My fear is that, at best, these “blue lives matter” laws will lead to more black people unjustly being tangled up in this nation’s broken criminal justice system. At worst, these laws will give more cover when police officers injure or kill people.
Georgia’s “Back the Badge” bill, along with a host of other measures, increase penalties if someone is convicted of an assault on police officers. “Back the Badge,” in particular, is built around aggravated assault or aggravated battery on a police officer. These are laws based on intent or the possibility — whether or not it actually happens — that a police officer could be injured by the object in someone’s hand (or believes they could be). Police officers both in this state and around the nation have repeatedly demonstrated their belief that even unarmed black people are dangerous; and have been able to justify extrajudicial murder.
Bills to end the rampant overuse of no-knock warrants, equip police officers with body cameras, and introduce more oversight and accountability into the way police operate have not even received hearings.

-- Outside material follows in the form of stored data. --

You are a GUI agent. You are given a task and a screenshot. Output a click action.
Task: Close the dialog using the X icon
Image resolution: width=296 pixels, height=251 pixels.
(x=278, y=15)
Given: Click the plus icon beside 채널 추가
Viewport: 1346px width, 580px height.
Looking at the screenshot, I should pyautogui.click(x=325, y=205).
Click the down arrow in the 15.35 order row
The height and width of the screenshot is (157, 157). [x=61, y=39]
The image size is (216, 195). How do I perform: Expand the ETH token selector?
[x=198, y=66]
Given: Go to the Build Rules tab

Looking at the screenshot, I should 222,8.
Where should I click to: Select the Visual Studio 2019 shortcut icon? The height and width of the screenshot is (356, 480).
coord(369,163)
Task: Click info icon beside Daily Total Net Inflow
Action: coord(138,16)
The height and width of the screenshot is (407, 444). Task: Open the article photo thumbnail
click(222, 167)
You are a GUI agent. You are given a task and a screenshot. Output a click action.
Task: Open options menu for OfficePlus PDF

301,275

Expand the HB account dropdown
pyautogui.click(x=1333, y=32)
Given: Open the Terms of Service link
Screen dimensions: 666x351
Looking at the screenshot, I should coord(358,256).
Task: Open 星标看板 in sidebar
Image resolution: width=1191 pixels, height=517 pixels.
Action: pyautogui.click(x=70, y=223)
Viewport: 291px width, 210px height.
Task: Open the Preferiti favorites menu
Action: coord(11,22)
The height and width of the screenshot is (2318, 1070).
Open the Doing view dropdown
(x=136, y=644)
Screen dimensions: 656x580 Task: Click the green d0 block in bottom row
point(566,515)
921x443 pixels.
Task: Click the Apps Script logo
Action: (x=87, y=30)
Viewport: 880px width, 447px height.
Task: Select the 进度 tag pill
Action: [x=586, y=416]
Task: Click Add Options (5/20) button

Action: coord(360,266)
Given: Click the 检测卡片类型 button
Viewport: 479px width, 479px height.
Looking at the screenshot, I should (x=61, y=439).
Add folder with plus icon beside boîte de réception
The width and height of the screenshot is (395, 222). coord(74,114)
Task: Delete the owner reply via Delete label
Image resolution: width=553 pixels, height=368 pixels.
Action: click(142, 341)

And while “Back the Badge” was only introduced at the end of last week, other measures that further entrench the rights of current and retired law enforcement officers to keep their weapons and their badge, and further risk the use of deadly force, have already successfully made it out of the Senate and are headed to the House.
I understand the appeal of these “blue lives matter” bills. There is a desire to protect the police officers that, particularly for many of the white legislators, represent the front-lines of safety, security and protection.
But for folks like Georgia’s own Anthony Hill — an unarmed veteran shot while experiencing a manic episode — and, most recently, DeAundre Phillips, the police do not bring safety and security, and, in fact, tend to view some of the people they are entrusted to help as a threat. Even when they have no weapons and even when they have no motive.
Safety is something everyone should have in their lives, and creating laws that further justify the arrest or shooting of unarmed black people by police is not a way to get there.